__Direction__:
Copy out the records verbatim, starting at the line containing "has width=656, height=369." and ending at the line containing "I want to click on zoom", with both of those lines included.

A series of records
"""
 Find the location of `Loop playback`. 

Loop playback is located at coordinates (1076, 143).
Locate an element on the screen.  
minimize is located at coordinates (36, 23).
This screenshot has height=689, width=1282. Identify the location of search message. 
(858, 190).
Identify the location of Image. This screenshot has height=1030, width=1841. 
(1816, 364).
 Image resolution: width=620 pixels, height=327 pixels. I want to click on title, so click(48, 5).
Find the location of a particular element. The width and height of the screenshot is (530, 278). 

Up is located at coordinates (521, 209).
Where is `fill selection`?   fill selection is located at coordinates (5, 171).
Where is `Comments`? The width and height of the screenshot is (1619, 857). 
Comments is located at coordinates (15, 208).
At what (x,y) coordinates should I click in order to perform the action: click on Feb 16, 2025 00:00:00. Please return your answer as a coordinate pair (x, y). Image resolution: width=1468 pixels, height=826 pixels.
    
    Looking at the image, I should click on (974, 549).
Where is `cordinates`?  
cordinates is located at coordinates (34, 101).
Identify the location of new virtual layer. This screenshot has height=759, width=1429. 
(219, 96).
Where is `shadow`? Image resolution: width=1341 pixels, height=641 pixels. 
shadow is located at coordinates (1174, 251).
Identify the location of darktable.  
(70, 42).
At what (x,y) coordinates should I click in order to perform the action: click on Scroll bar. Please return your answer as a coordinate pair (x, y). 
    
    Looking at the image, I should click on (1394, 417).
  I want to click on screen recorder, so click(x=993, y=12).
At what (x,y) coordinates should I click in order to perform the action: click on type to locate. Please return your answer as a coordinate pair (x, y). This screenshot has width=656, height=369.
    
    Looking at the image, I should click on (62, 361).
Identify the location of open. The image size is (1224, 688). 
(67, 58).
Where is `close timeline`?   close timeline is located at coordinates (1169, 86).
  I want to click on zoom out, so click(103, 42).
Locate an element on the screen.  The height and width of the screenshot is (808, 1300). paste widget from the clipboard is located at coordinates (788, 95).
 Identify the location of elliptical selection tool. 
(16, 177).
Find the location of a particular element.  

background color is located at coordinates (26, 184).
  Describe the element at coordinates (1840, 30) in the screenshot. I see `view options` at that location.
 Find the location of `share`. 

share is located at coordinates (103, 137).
"""
__Response to the task__:
At what (x,y) coordinates should I click in order to perform the action: click on type to locate. Please return your answer as a coordinate pair (x, y). This screenshot has width=656, height=369.
    
    Looking at the image, I should click on (62, 361).
Identify the location of open. The image size is (1224, 688). 
(67, 58).
Where is `close timeline`?   close timeline is located at coordinates (1169, 86).
  I want to click on zoom out, so click(103, 42).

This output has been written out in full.